Devenez Postulant, Vacataire ou Mandataire

S'inscrire comme Partenaire

La représentation des parties par un avocat ou un défenseur syndical est désormais obligatoire pour l’appel des décisions du conseil de prud’hommes

mercredi 22 novembre 2017 par MonPostulant.fr

Le décret n°2016-660 du 20 mai 2016 relatif à la justice prud’homale et au traitement judiciaire du contentieux du travail publié au journal officiel du 25 mai 2016 vient bouleverser la procédure applicable devant les chambres sociales des cours d’appel saisies des recours formés contre les décisions rendues par la juridiction prud’homale de première instance.

Ce décret mentionne à cet égard que l’appel sera désormais régi par la procédure avec représentation obligatoire, les parties étant ainsi tenues devant la juridiction de second degré de recourir à un avocat ou à un défenseur syndical.

Les changements induits sont fondamentaux puisqu’en lieu et place d’une procédure sans représentation obligatoire où le principe de l’oralité régnait, le législateur a institué un passage à la procédure commune d’appel, écrite, avec représentation obligatoire.

La grande particularité de cette réforme tient à l’entorse faite par ces dispositions au principe jusqu’alors en vigueur de la seule compétence des avocats devant la Cour d’appel. L’article 28 du décret prévoit en effet que les représentants des parties peuvent être soit un avocat, soit le défenseur syndical visé à l’article R. 1453-2 du Code du travail justifiant à ce titre d’un pouvoir spécial.
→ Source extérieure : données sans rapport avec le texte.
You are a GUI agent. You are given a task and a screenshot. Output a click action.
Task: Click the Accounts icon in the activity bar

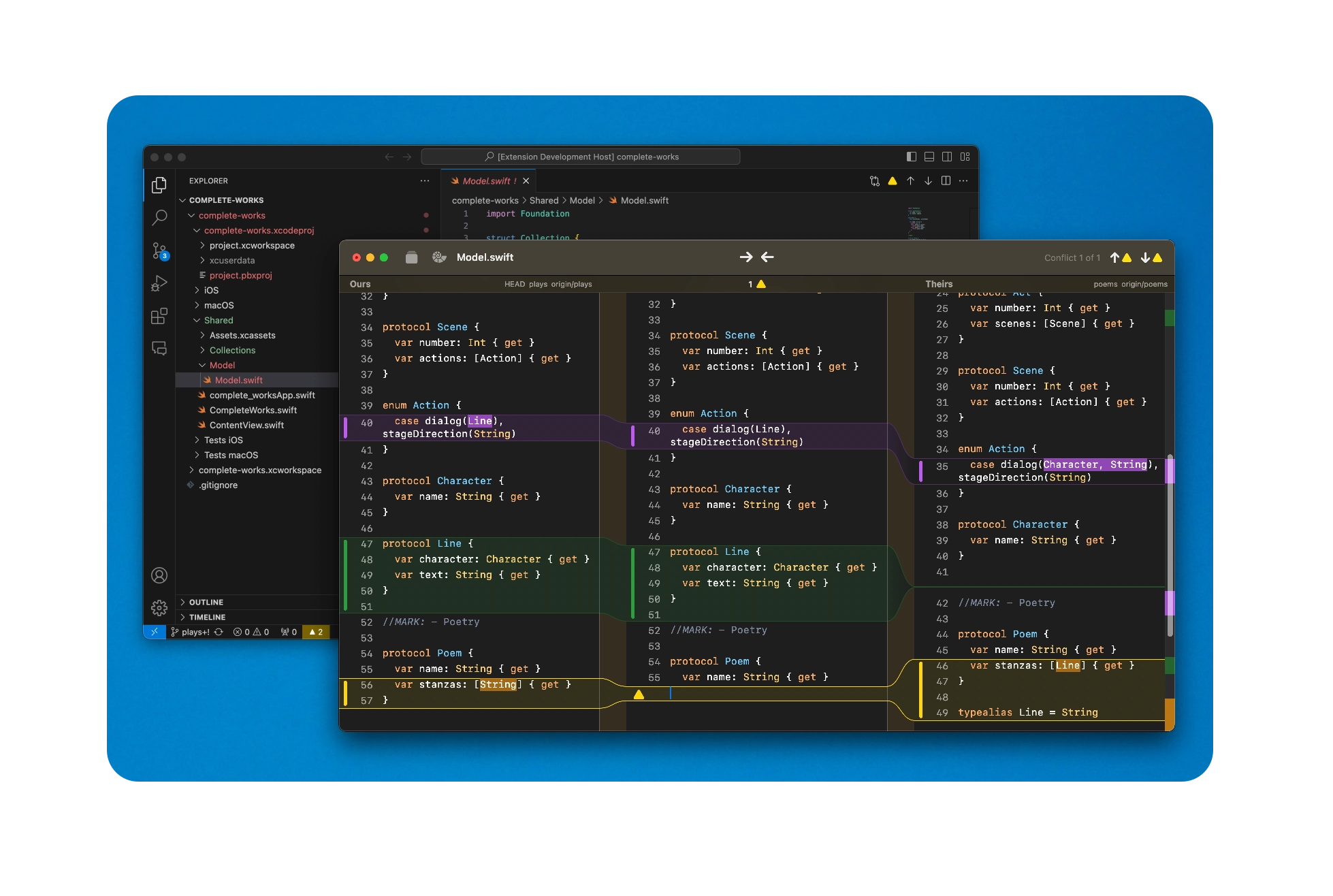tap(159, 576)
L’introduction de ces nouvelles règles n’a pas tardé à susciter des interrogations de la part des praticiens. Celles-ci portent essentiellement sur de l’exigence ou non d’une postulation en appel. En effet, dès lors qu’il s’agit désormais d’une procédure avec représentation obligatoire, la procédure d’appel se verra-t-elle soumise aux contraintes de territorialité ?

Il convient souligner que la question se pose aussi au sujet du défenseur syndical bien que celui-ci connaisse un statut particulier. Le décret de mai 2016 n’exclut en effet pas une telle obligation pour les parties assistées d’un défenseur syndical qui ne serait pas du ressort de la cour d’appel saisie du recours.

Il serait souhaitable qu’une intervention du législateur vienne lever les zones d’ombres et incertitudes que l’absence de précision du décret a contribué à soulever.